Lors des moments consacrés à la lecture de documents au sein de l’Office, nous avons pu saisir les paroles des agents à propos des opérateurs. Certains dires ont retenu plus particulièrement notre attention comme par exemple, le fait qu’« en comité d’accompagnement, on n’est pas là pour faire les

gendarmes. On est là pour tempérer et remettre les choses à leur place » (30

septembre 2011). Il est possible d’entendre aussi que « pour cet opérateur-là,

il faudrait tout refaire, changer toute la société, le système de formation et de financement … pfff » (13 septembre 2011) et, à l’inverse, qu’« eux, ce sont de bons partenaires parce qu’on ne les entend pas. Ils ne rouspètent pas »

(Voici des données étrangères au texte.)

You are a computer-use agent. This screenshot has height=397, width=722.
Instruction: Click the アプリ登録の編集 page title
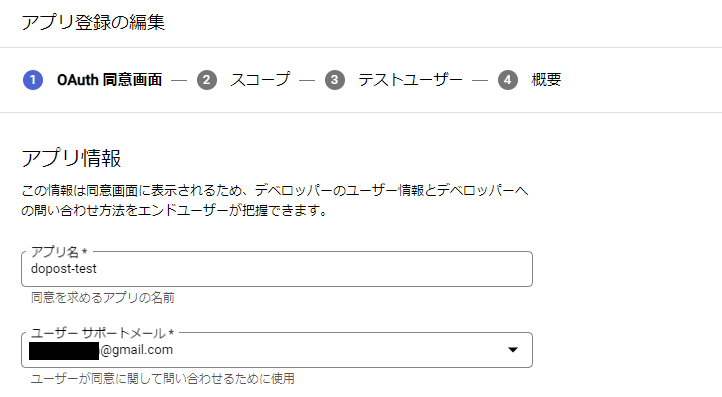(x=93, y=22)
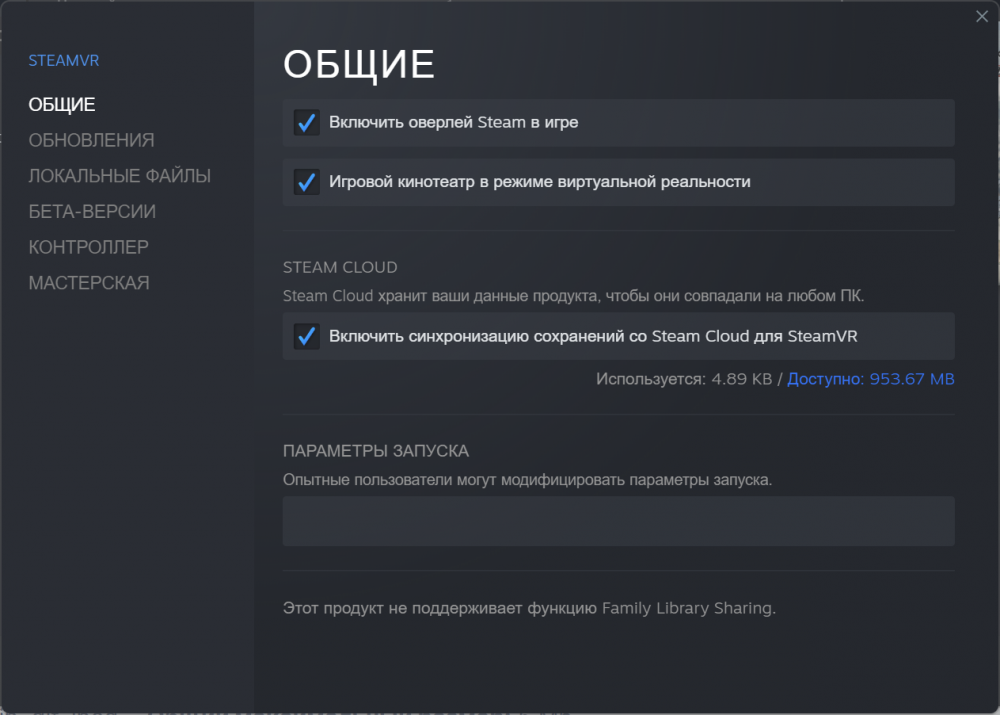Select the STEAM CLOUD section header
Screen dimensions: 1000x715
(x=339, y=267)
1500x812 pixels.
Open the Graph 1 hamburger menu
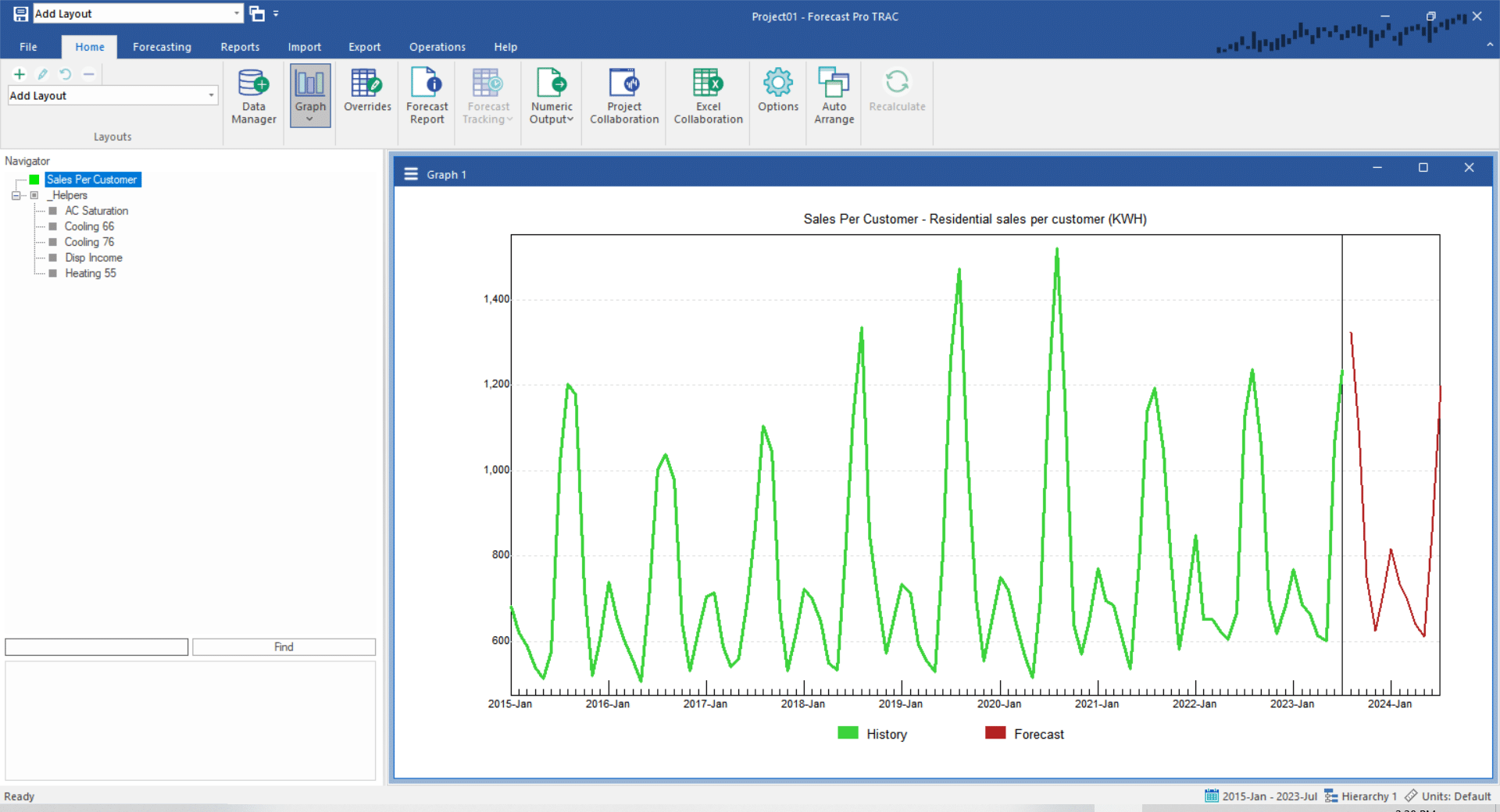(x=411, y=174)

(14 octobre 2011). Ces paroles donnent un premier aperçu du vécu, parfois difficile, des agents par rapport aux collaborations avec certains prestataires. En revanche, la configuration des lieux de travail au sein de l’Office Cantonal pour l’Emploi est très différente de celle au sein d’Actiris et du Forem qui se dessine sous forme de plateau. Étant seul dans un bureau ou tout au plus en présence d’un agent, nous n’avons pas eu accès à des informations « spontanées » concernant la collaboration avec les prestataires.